The woman in the right of the photograph was just coming to tell us off. They seem to enjoy my talk, even applauding and I want to say “Don’t applaud cancer!” but I suppose it’s me they are applauding, not the disease. They have kindly arranged a taxi to take me to Maggie’s where we have our final choir rehearsal before trooping across to the hospital to surprise visitors by singing around the piano. One of the choir members, Pat, an older lady who makes copious small pencil notes on her word sheets about how she is supposed to sing different sections of the songs, confides she has had a strange day. She tells me she had a shower in the morning, used deodorant and put on fresh clothes but later tells me she thought it had all been ineffective. So she did the whole procedure again but still felt something had gone wrong. She thinks she smells. I tell her if it gets too strong I will move. She also confides she doesn’t know the songs really but sings what she thinks the tune might be. She is an absolute star and I love her.
After embarrassing the Choirmaster and his lovely assistant with cards and gifts to thank them for their time, energy and encouragement, we duly ascend on the cafeteria on the first floor at Charing Cross. People in Starbucks look alarmed as we swarm around the piano, pulling on t-shirts we have been given. Mine makes me look like a sausage in a skin but they don’t have a larger one left.
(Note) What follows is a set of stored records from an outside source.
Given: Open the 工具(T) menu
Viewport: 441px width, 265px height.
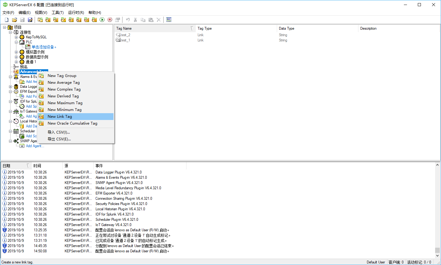Looking at the screenshot, I should click(58, 12).
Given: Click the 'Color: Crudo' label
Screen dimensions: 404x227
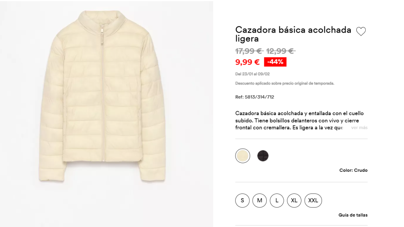Looking at the screenshot, I should point(353,170).
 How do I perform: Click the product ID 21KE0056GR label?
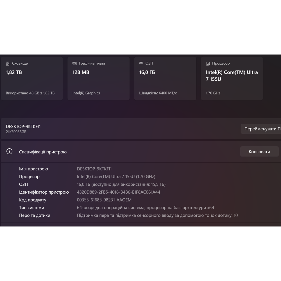(16, 132)
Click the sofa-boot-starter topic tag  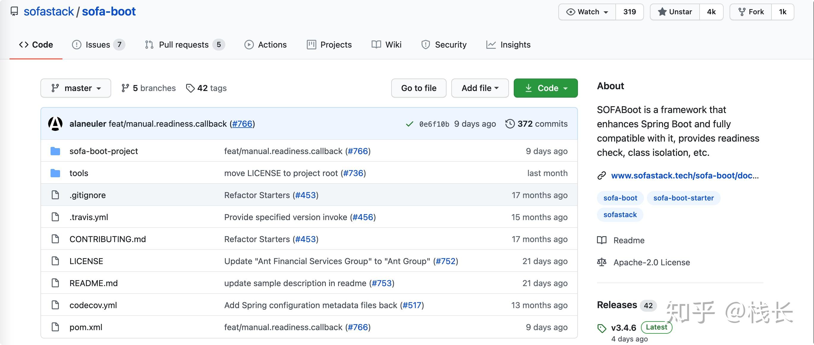pyautogui.click(x=683, y=198)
We go through our whole performance with one additional song. A lady with a megaphone in the cafe shouts for us to do more. People join in and wave their arms. They even applaud and passers-by take photos of us on their phones. Someone at the back videos the first song on their phone. And then it’s over. We peel away from the piano, swapping numbers, delaying the end. Some people want to continue the Wednesday afternoon singing sessions without the Choirmaster. It will not happen. The course is finished and we have to accept it. And it was huge fun. We learnt a lot, met new people, smiled and laughed.
And that’s probably why I am so tired today. A good week = a tired me. The sun is shining, though, and even though that highlights Dog’s window activities, I think they will have to be left for another day.